Like expensive watches that never break, the world's best airports can be boring. You land, breeze through passport control and check into a hotel within minutes. The worst airports have more character. To adapt Tolstoy, lovely airports are all alike, but every wretched airport is wretched in its own way.
Consider Juba. The airport in South Sudan's capital is a sweltering tent next to a festering puddle. Planes are often late, so passengers must sweat for hours. The departure lounge has no toilets, no food and no queuing system. Security is haphazard.
South Sudan is at war, so many U.N. planes take off from Juba carrying aid workers and emergency supplies. Aggressive officials take pleasure in obstructing them. Juba has three terminals, but only one is in use. Travelers are advised to bring a good, long book.

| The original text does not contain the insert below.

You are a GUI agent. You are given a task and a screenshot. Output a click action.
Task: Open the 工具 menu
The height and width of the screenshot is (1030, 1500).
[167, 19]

Working out which is the world's worst airport is not easy. The best attempt is the Guide to Sleeping in Airports, a website that publishes an annual survey based on voluntary submissions from irate travelers. It ranks airports by qualities such as discomfort, poor service, bad food, cumbersome immigration procedures and how hard it is to grab 40 winks while waiting for a connection.
Overall, Juba was rated worst in 2017. Since photographing any airport in South Sudan will get you arrested, the description of its "horrific smells and filth" is accompanied by an artist's impression which makes the departure lounge look far nicer than it is.

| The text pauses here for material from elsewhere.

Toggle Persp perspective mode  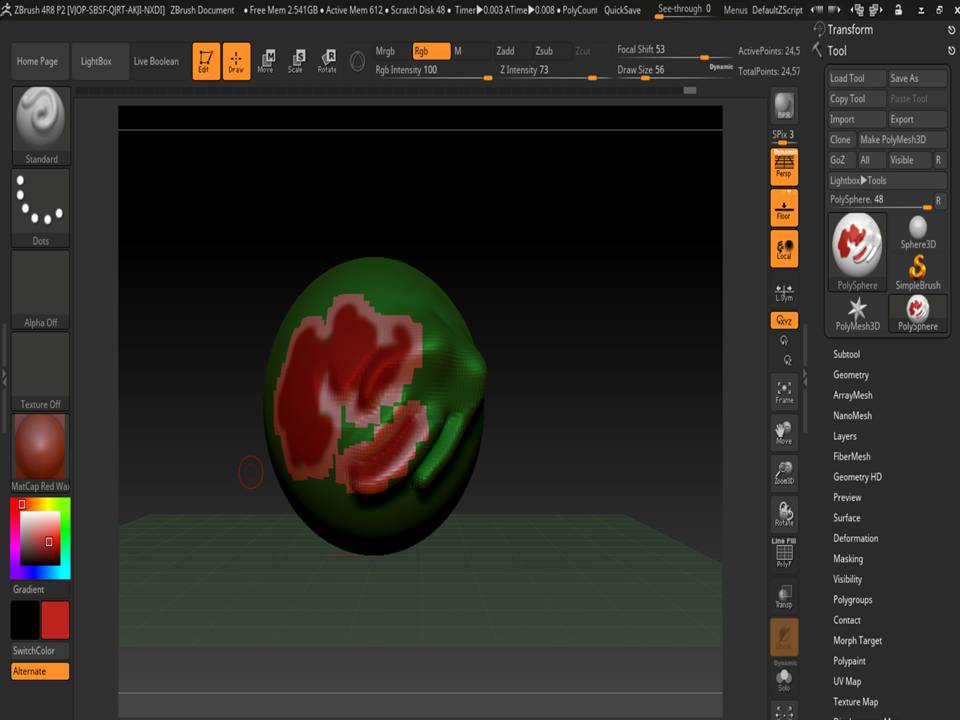pos(784,167)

The ranking is inevitably skewed by sampling bias. It misses truly awful places that hardly anyone visits, and overemphasizes less egregious ones that handle more people.
To illuminate some of the gaps in existing rankings, the Economist conducted an unscientific, anecdotal poll of its globe-trotting correspondents. It attracted more, and more passionate, responses than nearly any other internal survey we have done. Here are some of our reflections from the departure gates of hell:
Several airports in war zones are worse than Juba. Our Africa editor cites Bangui, in the Central African Republic: "The fence around it has been stolen, so when big jets come in to land the pilots keep their hands on the throttle so they can pull up if they see people trying to run across the runway [which lies between a refugee camp and the city, and so has lots of crossing traffic]. On the plus side it has sandbagged bunkers on its roof and was designated the final fallback position by French forces during the civil war, so if you are in it you are about as safe as you can be."